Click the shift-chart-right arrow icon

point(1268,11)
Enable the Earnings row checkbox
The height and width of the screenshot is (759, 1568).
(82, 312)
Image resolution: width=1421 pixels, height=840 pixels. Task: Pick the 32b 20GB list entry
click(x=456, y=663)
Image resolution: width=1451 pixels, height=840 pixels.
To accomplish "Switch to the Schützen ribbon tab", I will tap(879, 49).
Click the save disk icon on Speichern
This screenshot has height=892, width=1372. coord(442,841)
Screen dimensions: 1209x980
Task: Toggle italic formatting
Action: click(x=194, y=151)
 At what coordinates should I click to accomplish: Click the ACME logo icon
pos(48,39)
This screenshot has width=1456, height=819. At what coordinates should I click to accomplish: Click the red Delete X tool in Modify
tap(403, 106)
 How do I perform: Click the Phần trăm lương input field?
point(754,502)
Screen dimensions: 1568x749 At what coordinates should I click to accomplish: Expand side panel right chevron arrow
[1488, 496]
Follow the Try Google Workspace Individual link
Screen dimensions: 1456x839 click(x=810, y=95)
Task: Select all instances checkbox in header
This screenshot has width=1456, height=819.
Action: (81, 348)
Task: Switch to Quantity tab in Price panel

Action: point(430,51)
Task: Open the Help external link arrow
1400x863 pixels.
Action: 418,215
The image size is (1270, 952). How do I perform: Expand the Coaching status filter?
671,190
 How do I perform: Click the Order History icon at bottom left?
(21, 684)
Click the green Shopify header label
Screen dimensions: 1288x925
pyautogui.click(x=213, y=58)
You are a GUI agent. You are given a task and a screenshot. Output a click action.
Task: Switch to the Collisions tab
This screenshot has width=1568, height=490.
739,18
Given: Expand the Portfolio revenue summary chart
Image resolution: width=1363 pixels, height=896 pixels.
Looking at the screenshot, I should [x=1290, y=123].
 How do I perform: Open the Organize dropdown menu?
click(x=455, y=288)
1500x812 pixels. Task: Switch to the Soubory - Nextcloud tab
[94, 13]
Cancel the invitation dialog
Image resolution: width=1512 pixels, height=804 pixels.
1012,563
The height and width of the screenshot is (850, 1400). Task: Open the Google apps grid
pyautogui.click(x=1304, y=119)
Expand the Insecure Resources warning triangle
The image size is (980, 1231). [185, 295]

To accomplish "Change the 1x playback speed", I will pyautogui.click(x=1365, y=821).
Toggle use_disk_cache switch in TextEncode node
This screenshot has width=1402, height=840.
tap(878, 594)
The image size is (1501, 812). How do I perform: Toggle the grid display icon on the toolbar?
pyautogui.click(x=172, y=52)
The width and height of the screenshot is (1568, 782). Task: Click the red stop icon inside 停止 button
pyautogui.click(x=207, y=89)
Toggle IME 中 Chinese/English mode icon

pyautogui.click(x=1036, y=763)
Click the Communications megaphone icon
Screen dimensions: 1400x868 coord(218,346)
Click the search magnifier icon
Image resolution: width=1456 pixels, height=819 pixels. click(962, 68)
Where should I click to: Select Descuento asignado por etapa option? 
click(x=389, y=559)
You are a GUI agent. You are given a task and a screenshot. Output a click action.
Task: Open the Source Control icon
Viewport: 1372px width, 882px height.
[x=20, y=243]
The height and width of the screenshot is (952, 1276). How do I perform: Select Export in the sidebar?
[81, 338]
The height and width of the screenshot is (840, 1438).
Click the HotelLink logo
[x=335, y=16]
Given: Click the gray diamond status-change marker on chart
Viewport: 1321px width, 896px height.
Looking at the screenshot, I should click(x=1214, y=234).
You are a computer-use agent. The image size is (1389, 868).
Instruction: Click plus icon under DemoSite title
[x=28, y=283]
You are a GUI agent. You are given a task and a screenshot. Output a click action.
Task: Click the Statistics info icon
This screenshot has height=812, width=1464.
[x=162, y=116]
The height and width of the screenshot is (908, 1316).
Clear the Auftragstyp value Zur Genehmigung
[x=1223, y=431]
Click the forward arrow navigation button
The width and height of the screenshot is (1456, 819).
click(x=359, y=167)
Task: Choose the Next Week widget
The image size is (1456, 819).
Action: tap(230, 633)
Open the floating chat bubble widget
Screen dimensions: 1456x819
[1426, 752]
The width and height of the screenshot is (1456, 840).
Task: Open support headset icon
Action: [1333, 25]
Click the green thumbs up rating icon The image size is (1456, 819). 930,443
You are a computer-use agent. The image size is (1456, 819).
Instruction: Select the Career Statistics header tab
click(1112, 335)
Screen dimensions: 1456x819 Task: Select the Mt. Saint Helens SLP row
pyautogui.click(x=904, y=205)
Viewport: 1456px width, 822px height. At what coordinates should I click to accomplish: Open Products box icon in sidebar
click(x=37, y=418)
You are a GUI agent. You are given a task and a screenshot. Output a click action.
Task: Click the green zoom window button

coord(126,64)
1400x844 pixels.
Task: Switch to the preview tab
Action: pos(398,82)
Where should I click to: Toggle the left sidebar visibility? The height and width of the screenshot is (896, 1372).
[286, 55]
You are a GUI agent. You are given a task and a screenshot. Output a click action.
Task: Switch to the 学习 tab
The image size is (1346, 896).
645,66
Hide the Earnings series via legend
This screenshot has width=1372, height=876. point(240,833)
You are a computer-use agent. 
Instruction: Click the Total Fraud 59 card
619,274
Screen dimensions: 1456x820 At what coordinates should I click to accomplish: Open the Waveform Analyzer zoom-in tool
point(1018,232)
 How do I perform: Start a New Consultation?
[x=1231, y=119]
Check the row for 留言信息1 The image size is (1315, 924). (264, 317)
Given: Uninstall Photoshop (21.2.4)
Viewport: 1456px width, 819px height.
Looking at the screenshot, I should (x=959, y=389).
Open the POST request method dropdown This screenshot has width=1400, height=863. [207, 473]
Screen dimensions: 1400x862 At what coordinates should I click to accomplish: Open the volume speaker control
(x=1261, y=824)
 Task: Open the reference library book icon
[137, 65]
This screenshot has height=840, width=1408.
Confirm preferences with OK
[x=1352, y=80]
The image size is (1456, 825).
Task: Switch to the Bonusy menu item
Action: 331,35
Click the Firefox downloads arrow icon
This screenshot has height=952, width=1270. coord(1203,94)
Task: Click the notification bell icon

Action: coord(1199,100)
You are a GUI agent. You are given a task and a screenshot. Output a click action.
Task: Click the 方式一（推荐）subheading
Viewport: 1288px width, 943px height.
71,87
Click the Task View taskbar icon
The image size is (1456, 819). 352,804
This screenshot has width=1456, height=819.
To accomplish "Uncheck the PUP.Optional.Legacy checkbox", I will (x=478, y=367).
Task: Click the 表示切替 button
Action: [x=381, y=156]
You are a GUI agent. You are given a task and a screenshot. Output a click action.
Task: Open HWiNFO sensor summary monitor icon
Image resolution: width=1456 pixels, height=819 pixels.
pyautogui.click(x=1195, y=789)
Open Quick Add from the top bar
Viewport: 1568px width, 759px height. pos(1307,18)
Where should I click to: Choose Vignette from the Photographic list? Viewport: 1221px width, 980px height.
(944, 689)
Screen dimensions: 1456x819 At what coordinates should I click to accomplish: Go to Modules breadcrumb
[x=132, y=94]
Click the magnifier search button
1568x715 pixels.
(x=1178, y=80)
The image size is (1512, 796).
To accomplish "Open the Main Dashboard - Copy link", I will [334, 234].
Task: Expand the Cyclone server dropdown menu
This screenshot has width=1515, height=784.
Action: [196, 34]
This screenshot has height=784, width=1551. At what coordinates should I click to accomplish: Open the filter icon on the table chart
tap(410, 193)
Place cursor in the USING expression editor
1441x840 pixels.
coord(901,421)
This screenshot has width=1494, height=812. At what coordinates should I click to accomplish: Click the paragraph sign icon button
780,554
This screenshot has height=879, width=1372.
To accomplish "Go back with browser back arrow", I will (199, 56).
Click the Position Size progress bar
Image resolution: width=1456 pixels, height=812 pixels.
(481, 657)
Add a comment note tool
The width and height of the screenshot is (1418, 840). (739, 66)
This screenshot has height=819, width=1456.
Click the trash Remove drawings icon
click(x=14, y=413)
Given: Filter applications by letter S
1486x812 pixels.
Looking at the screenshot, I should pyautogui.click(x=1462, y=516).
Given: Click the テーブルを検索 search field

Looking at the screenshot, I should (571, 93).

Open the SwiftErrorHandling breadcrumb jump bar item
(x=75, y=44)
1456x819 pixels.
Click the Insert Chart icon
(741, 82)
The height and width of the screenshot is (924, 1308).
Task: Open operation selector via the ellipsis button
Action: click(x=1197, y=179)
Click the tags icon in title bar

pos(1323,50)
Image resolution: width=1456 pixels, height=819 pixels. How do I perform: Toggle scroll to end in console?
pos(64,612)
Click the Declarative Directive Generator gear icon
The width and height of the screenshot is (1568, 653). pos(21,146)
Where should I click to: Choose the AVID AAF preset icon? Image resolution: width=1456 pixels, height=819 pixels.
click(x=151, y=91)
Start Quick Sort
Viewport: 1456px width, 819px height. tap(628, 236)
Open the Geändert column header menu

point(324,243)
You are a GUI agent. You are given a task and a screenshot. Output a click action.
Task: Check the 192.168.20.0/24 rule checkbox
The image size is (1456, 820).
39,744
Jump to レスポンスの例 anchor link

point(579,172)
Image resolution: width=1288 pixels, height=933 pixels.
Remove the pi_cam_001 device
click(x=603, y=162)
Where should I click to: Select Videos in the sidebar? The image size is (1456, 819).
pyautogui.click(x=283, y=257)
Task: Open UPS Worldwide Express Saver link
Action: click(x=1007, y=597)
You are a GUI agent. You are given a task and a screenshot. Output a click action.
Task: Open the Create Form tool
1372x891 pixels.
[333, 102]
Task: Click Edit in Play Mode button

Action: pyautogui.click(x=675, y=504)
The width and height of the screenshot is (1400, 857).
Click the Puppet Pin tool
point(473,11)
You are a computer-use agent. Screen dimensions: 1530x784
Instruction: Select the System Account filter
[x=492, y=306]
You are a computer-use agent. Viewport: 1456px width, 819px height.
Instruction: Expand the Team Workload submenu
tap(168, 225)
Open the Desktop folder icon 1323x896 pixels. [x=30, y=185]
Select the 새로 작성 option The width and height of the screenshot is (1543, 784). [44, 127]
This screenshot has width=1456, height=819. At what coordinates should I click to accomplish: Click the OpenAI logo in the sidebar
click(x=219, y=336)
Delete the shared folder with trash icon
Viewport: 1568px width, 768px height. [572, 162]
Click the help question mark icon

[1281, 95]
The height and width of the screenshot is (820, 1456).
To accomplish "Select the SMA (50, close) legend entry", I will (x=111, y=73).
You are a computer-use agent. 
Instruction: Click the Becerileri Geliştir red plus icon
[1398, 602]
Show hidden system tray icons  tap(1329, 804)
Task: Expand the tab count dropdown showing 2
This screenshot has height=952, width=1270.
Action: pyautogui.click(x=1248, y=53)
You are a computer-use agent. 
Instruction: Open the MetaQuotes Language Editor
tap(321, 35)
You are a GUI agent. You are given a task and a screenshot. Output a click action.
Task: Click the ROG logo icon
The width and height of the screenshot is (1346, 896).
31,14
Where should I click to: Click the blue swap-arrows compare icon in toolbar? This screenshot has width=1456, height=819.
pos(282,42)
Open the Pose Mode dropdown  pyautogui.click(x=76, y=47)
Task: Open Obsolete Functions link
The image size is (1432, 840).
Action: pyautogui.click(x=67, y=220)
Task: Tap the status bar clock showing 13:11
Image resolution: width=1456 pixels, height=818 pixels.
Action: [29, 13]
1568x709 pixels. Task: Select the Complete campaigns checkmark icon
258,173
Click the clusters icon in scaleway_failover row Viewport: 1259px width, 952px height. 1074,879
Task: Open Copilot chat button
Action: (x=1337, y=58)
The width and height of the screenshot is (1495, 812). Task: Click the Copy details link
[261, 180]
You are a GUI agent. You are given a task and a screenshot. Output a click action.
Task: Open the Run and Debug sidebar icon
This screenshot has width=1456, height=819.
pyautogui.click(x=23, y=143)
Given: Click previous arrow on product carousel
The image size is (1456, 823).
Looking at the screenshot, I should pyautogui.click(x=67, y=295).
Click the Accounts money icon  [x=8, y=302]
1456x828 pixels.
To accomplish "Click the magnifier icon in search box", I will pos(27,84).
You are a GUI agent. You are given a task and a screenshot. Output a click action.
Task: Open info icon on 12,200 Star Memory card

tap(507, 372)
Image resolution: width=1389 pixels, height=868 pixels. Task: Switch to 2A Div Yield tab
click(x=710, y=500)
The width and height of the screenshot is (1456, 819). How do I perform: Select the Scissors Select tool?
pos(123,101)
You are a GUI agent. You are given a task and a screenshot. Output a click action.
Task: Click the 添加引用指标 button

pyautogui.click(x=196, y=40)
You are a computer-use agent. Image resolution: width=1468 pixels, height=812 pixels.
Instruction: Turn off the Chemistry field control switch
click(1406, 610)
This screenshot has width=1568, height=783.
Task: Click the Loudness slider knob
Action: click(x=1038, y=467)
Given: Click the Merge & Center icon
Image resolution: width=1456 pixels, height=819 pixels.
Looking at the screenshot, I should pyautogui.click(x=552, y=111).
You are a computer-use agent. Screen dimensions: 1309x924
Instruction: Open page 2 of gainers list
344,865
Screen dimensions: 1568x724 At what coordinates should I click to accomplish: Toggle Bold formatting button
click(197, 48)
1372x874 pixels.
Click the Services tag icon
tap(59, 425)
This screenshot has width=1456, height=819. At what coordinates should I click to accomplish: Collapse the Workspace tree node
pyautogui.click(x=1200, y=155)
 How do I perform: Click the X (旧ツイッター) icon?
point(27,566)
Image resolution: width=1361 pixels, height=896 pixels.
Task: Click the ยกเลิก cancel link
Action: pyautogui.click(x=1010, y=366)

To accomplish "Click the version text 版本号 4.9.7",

-*-*-

# Task requirements
Reproducing the whole listing above is not the task. Copy exactly only the lines from the one with "Given: Click the gray" to the one with "Open the floating chat bubble widget", both kept.

# Problem solution
Given: Click the gray diamond status-change marker on chart
Viewport: 1321px width, 896px height.
Looking at the screenshot, I should click(x=1214, y=234).
You are a computer-use agent. The image size is (1389, 868).
Instruction: Click plus icon under DemoSite title
[x=28, y=283]
You are a GUI agent. You are given a task and a screenshot. Output a click action.
Task: Click the Statistics info icon
This screenshot has height=812, width=1464.
[x=162, y=116]
The height and width of the screenshot is (908, 1316).
Clear the Auftragstyp value Zur Genehmigung
[x=1223, y=431]
Click the forward arrow navigation button
The width and height of the screenshot is (1456, 819).
click(x=359, y=167)
Task: Choose the Next Week widget
The image size is (1456, 819).
Action: tap(230, 633)
Open the floating chat bubble widget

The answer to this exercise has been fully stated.